Writing a custom metric¶
A metric is the unit of extension. Subclass Metric, declare the stages it runs in (or accept the
default), and read the suite's state. The example adds a per-class accuracy view to segmentation
without touching the suite.
class PerClassAccuracy(Metric):
def evaluate(self, state, stage):
return {
f"acc_class_{i}": float(state.recall[i].item())
for i in range(state.num_classes)
if bool(state.has_support[i])
}
Add it to the suite's components list in config and its keys appear under the suite prefix. A new
metric family that needs new state is a new suite, which implements update and state_for.
Distributed runs¶
| Quantity | How it combines across GPUs |
|---|---|
| Loss | Lightning reduces the scalar with sync_dist=True |
| Metric | torchmetrics reduces each state by its dist_reduce_fx, then compute runs once |
Losses are means, so a mean across GPUs is correct. Metrics are not always linear, so each state
declares how it combines and torchmetrics applies it before computing. After sync the state is
identical on every rank, so the result is logged without sync_dist.
Distributed eval padding
autoware-ml test runs on a single device by default, so there is no padding and the metrics
are exact. Pass --use-config-devices to evaluate on the config's devices. The caveat below
only applies when evaluation runs on more than one device, for example validation during
multi-GPU training or test with --use-config-devices on several GPUs.

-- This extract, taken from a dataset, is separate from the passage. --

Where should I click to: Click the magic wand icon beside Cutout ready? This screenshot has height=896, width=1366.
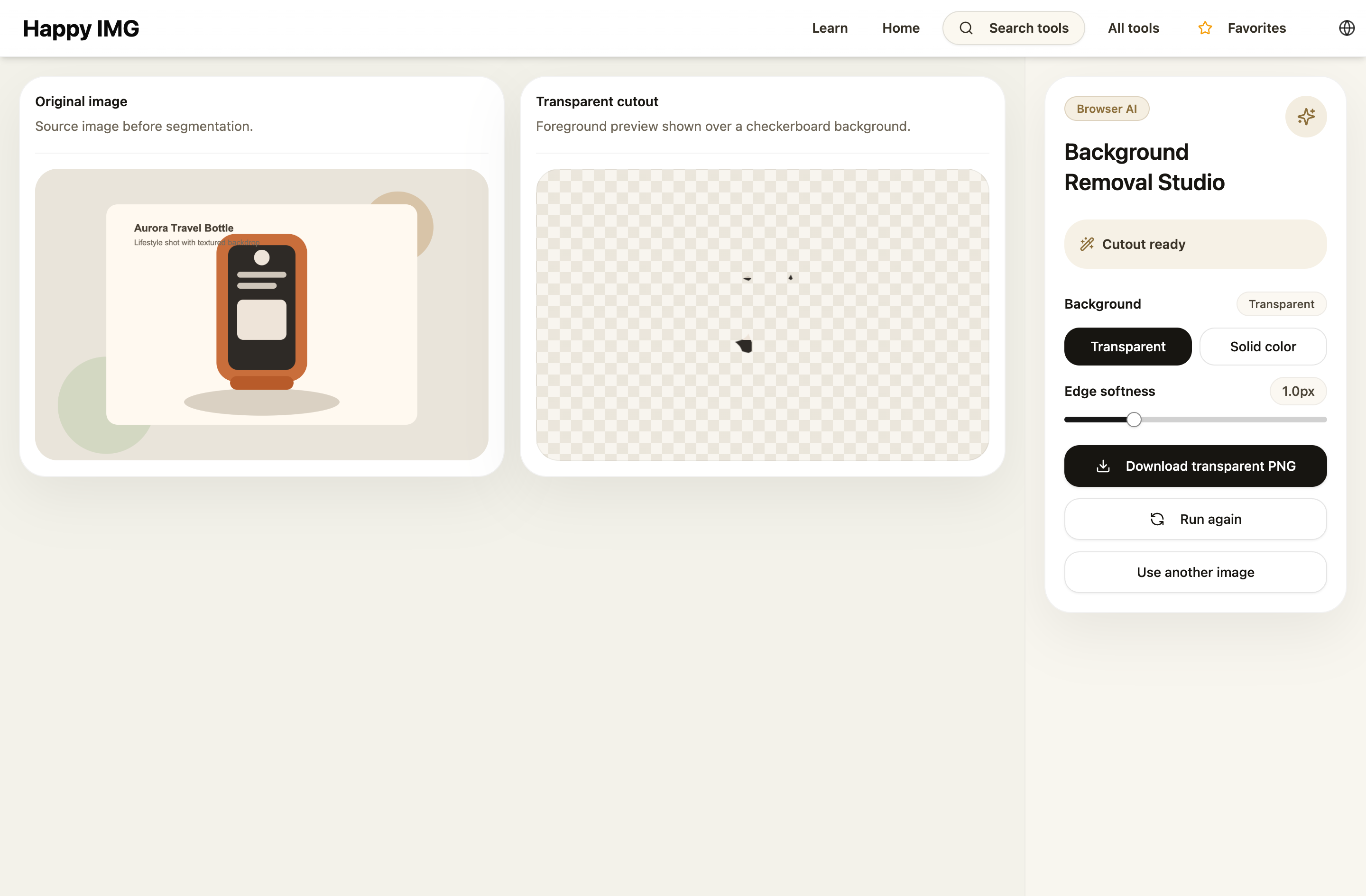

Under DDP the validation sampler pads the last batch with repeated frames so the dataset
divides evenly across ranks, which double counts at most world_size - 1 frames. On a normal
validation set this is well under a tenth of a percent and is left uncorrected. A detection
suite could drop the duplicates by frame id, but a segmentation suite cannot, because its
confusion matrix has already pooled the points and a single frame can no longer be removed.
Bit exact multi-device eval would instead use a non padding sampler at the datamodule level,
which is out of scope for the metrics.